3 Jan 2014

Amid Britain's own storm damage, spare a thought for a faraway island

It came without warning in the midst of the dry season. On the very night Britain was suffering its own storms, power cuts and floods.

Saint Vincent, a small Caribbean island state, suffered one of the most violent storms in living memory. In the heart of the dry season, months away from the rainy weeks from June to September, the deluge came without warning of any kind.


Between 9pm on Christmas eve and 1am on Christmas day, 11 inches of rainfall were recorded. The consequences in the hilly, volcanic, forested island were catastrophic.

Whole hillsides, weakened in the hurricane of 2011, this time gave way altogether. It is estimated that the country has lost 10 per cent of its forested land, and forests carpet most of the landmass here.

Staying on a neighbouring, though unaffected, island the other day, by chance I met the UK’s Department for International Development (DFID) Minister Alan Duncan who, coincidentally, was staying on the other side of the island I was on.

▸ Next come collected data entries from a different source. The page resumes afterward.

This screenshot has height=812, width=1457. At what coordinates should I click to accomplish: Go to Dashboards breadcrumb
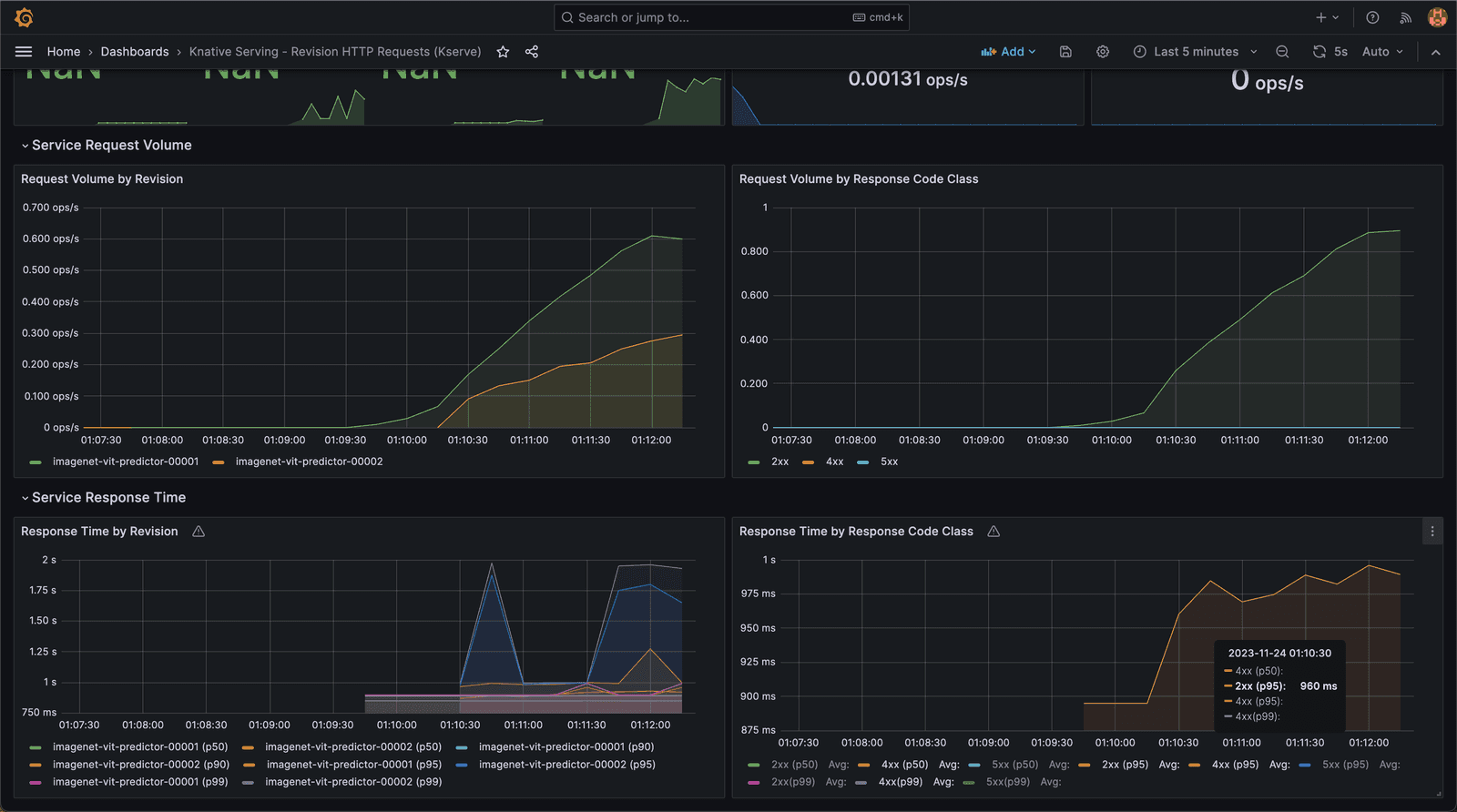point(135,52)
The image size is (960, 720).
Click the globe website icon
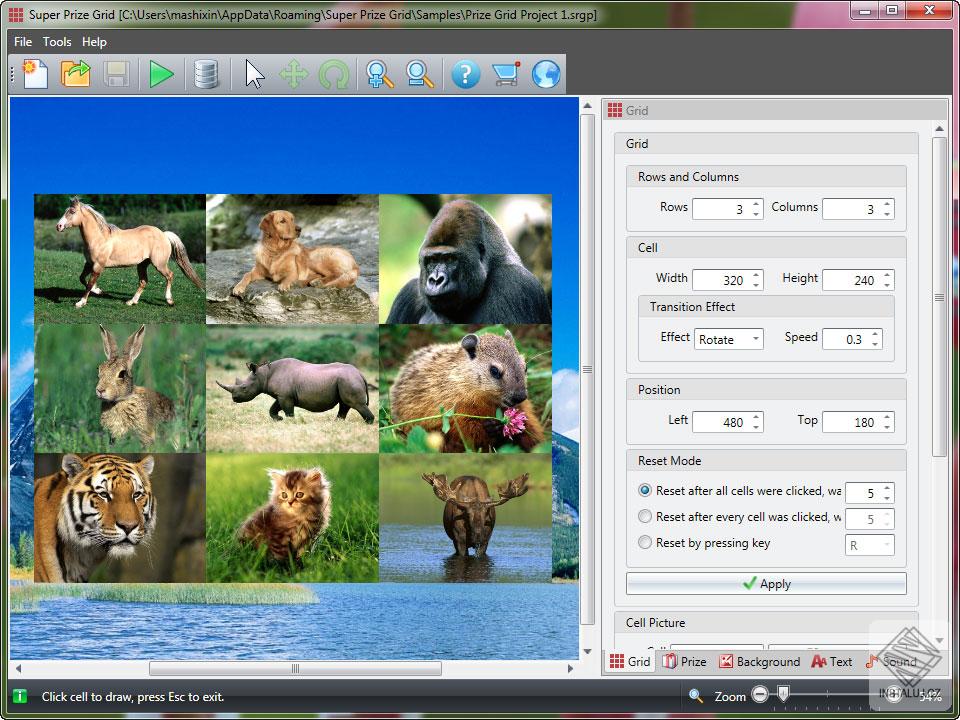point(545,75)
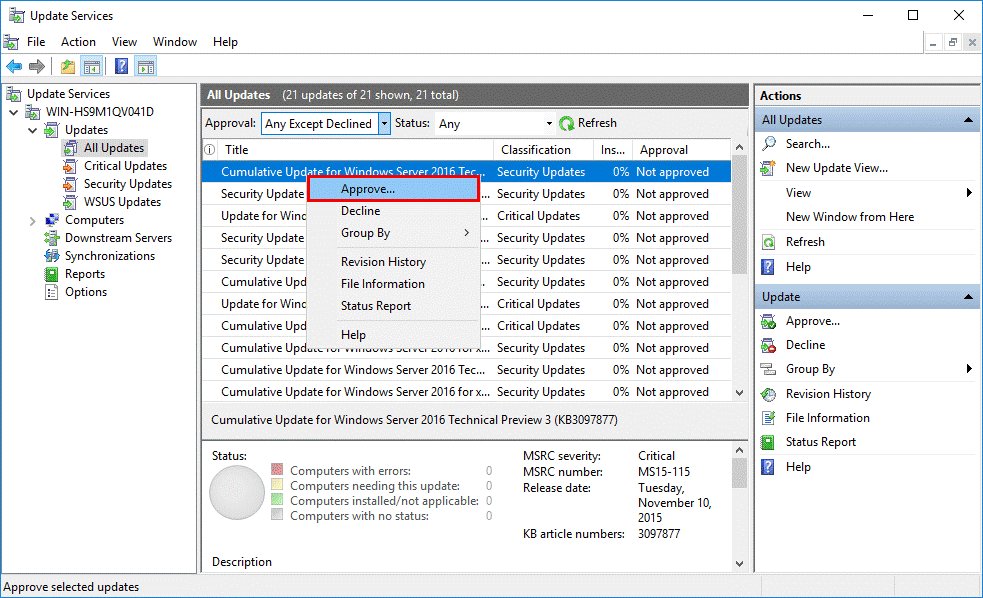This screenshot has height=598, width=983.
Task: Collapse the Updates tree node
Action: tap(33, 130)
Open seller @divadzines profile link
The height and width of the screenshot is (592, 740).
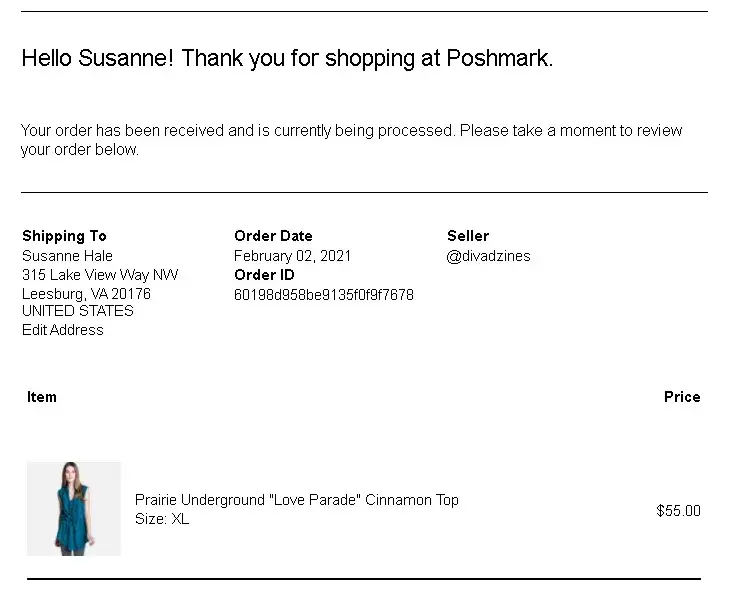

We agreed to go together to St Vincent to see the damage for ourselves and meet with the island’s Prime Minister Ralph Gonsalves.

He told us 13 of his 109,000 people had died, dozens had been  injured. Three hundred families are still homeless; 28 bridges have been destroyed, many roads have been washed away, and many homes damaged. Some 6,000 people will spend their eighth night without running water.


The tragedy deepens as Mr Gonsalves talks of the development projects which keep having to be put on hold whilst resources are moved to cope with each emergency. He is in no doubt that St Vincent is in the eye of the storm that is climate change.

It may be difficult for politicians to announce funding for other people’s flood disasters when the UK is itself suffering. Yet the effect of the storm crisis here is hugely amplified by lack of infrastructure. The equivalent death toll in Britain’s population would have been 6,000 people.

The prime minister pleaded with Alan Duncan for immediate help that might tide them over until the Caribbean Development Bank (to which the UK contributes), the World Bank, and the EU can respond.

So Mr Duncan has come up with £100,000 for immediate aid and promises of further once specific needs are evaluated and costed.

The celebrity island of Mustique (part of St Vincent’s sovereign territory) has raised £200,000 inside a week, and sent blankets mattresses, clothing, and more.


What is really needed here are immediate technicians – forestry experts, bridge builders, people who understand water courses.

So that a fast evaluation can be made as to what is needed and how far St Vincent can be protected against another such deluge.

Norway, Germany, Canada, all have such experts as do we. The prime minister tells me 50 of them would make a massive immediate difference to sorting out this crisis.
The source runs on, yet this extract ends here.